Nessuno di tali vizi ricorre nel caso in esame e la
motivazione non è assente o meramente apparente, né gli argomenti addotti a
giustificazione dell’apprezzamento fattuale risultano manifestamente illogici o
contraddittori.
La sentenza impugnata ha ampiamente esaminato i
fatti controversi ed accertato che nessuna allegazione né prova era stata
dedotta dalla società E.-W. in ordine alla ragione posta a base del
licenziamento (e cristallizzata nella lettera di recesso) ossia la cessazione
del contratto di somministrazione con la società M.P.. Con riguardo all’onere
del repechage (indagine che, peraltro, si rivela ultronea, con conseguente
inammissibilità della relativa censura, a fronte della già accertata
insussistenza della ragione posta a base del licenziamento), la Corte ha
ritenuto insufficienti gli elementi di prova (di fonte testimoniale) forniti
dalla società, non emergendo una totale incollocabilità in altri posti di
lavoro.
La Corte di Appello ha, dunque, correttamente
applicato l’art. 18, comma 7,
della legge nr. 300 del 1970, secondo l’interpretazione che questa Corte
ha, di recente, offerto.
Con la pronuncia nr.
10435 del 2018 è stato chiarito che «In tema di licenziamento per
giustificato motivo oggettivo, la verifica del requisito della “manifesta
insussistenza del fatto posto a base del licenziamento” previsto dall’art. 18, comma 7, st.lav.,
come novellato dalla I. n. 92 del 2012,
concerne entrambi i presupposti di legittimità del recesso e, quindi, sia le
ragioni inerenti all’attività produttiva, all’organizzazione del lavoro e al
regolare funzionamento di essa sia l’impossibilità di ricollocare altrove il
lavoratore (cd. “repéchage”); fermo l’onere della prova che grava sul
datore di lavoro ai sensi dell’art.
5 della I. n. 604 del 1966, la “manifesta insussistenza” va
riferita ad una evidente, e facilmente verificabile sul piano probatorio,
assenza dei suddetti presupposti, che consenta di apprezzare la chiara pretestuosità
del recesso» (nello stesso senso, Cass. n. 181 del
2019).

━━━━━━

■ Cosa farai ■
Prosegui il brano della sentenza sul licenziamento, riprendendo subito dopo la sua ultima frase.

■ Materiale di partenza ■
━━━━━━

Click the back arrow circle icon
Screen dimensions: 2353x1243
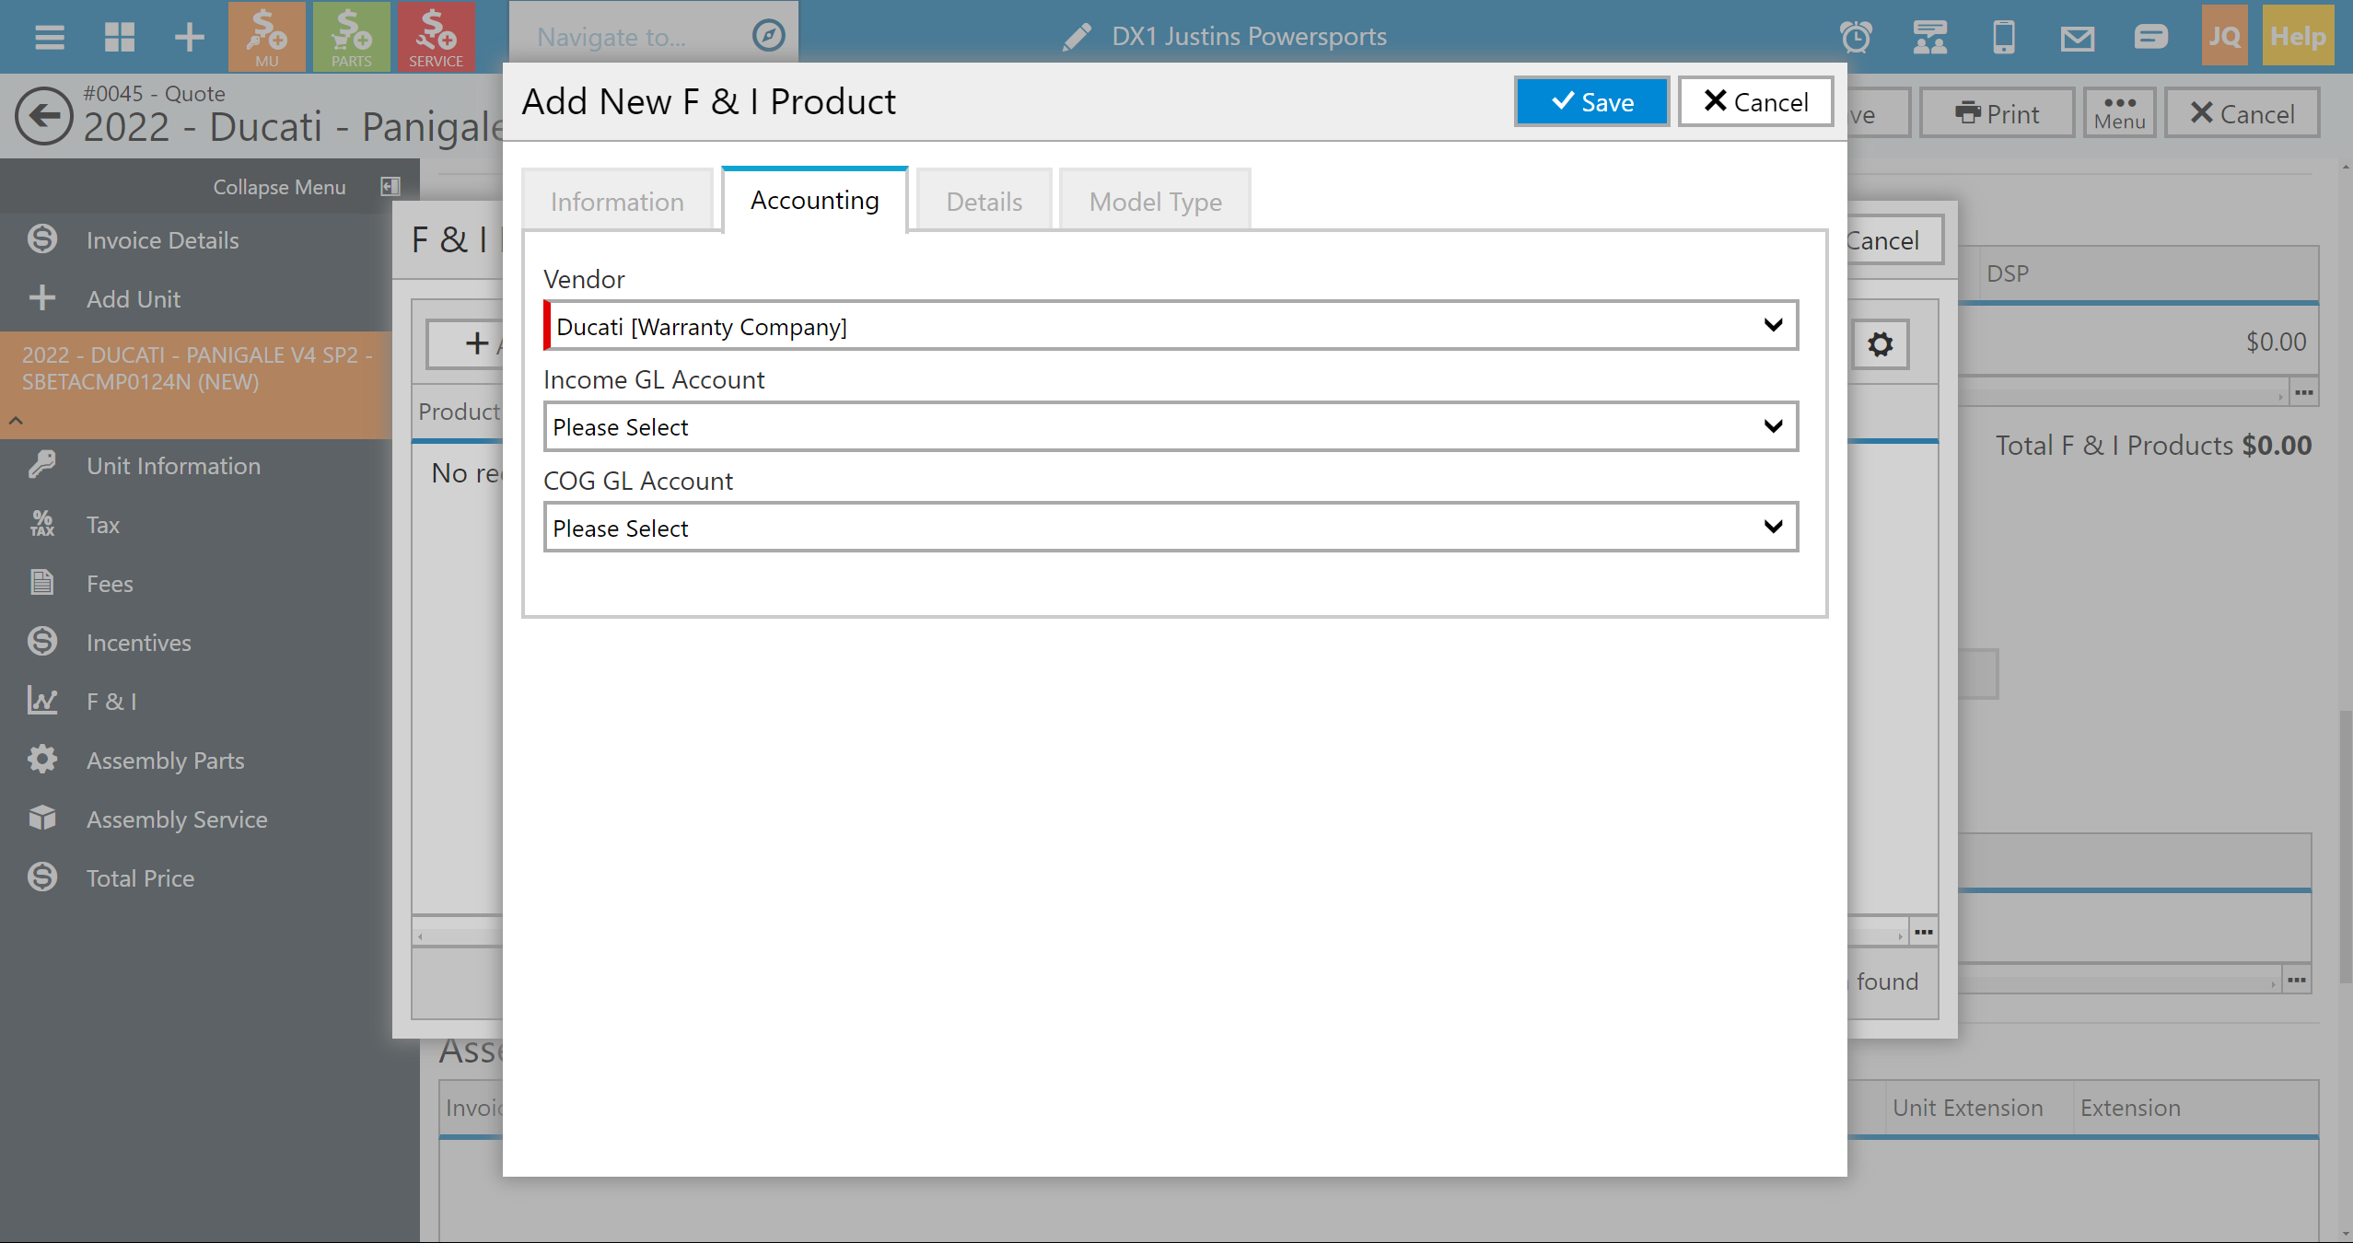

━━━━━━

■ Risposta all'esercizio ■
La Corte distrettuale ha correttamente ritenuto
integrata una ipotesi di manifesta insussistenza del fatto a fronte della
totale assenza di elementi probatori relativi alla sussistenza della ragione
organizzativa posta a base del licenziamento e dunque del presupposto che –
unitamente all’obbligo del repéchage (ossia alla impossibilità di inviare in
missione il lavoratore) – integra il giustificato motivo oggettivo.
5. Il quarto motivo di ricorso appare anch’esso
inammissibilmente formulato per avere ricondotto sotto l’archetipo della
violazione di legge censure che, invece, attengono alla tipologia del difetto
di motivazione ovvero al gravame contro la decisione di merito mediante una
diversa lettura delle risultanze procedimentali così come accertate e
ricostruite dalla Corte territoriale.
6. Il quinto motivo di ricorso non appare fondato.
Il regime
sanzionatorio previsto dall’art.
18, comma 4, della legge n. 300 del 1970 come novellato dalla legge n. 92 del 2012 rinvia, quale parametro di
riferimento per la determinazione dell’indennità risarcitoria, “all’ultima
retribuzione globale di fatto”.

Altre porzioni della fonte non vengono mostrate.